Within the listing below, the lines containing "Given" are to be counted. Give the number only.
━━━━━━
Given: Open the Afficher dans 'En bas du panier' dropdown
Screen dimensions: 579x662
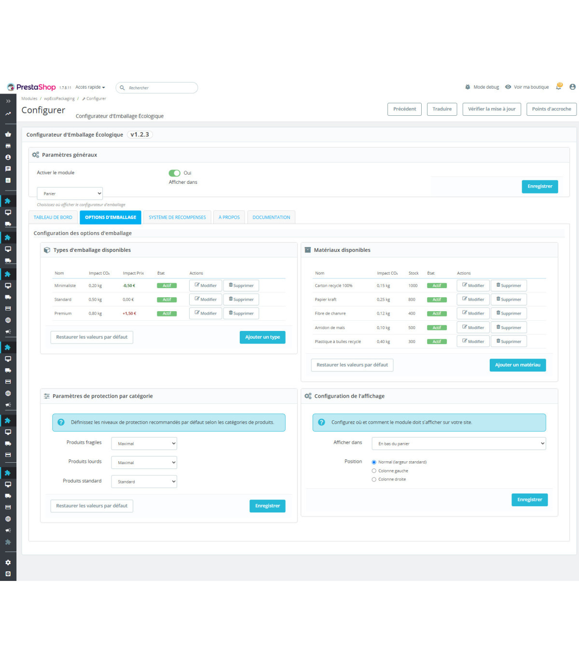Looking at the screenshot, I should tap(458, 443).
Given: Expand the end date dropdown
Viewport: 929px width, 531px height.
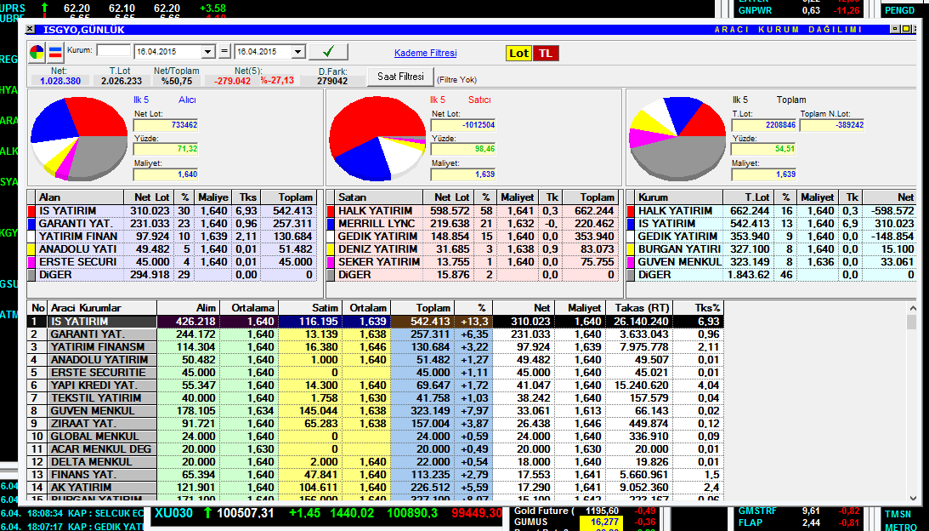Looking at the screenshot, I should point(297,52).
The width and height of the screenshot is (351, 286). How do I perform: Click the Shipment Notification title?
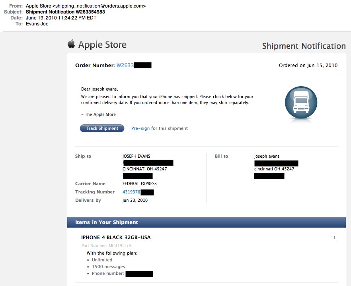coord(304,46)
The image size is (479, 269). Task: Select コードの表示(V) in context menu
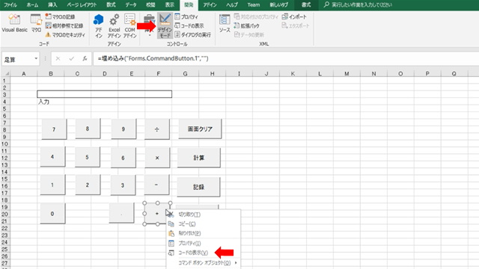pos(193,253)
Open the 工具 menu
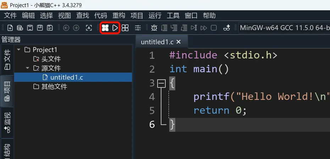The height and width of the screenshot is (159, 330). pos(173,16)
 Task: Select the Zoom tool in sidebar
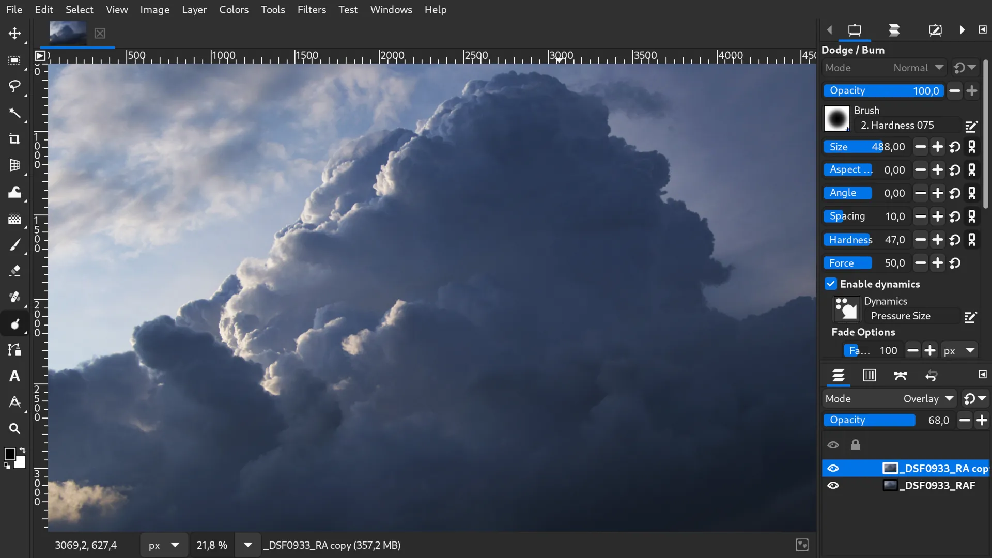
━━━━━━
● ANSWER BELOW: 2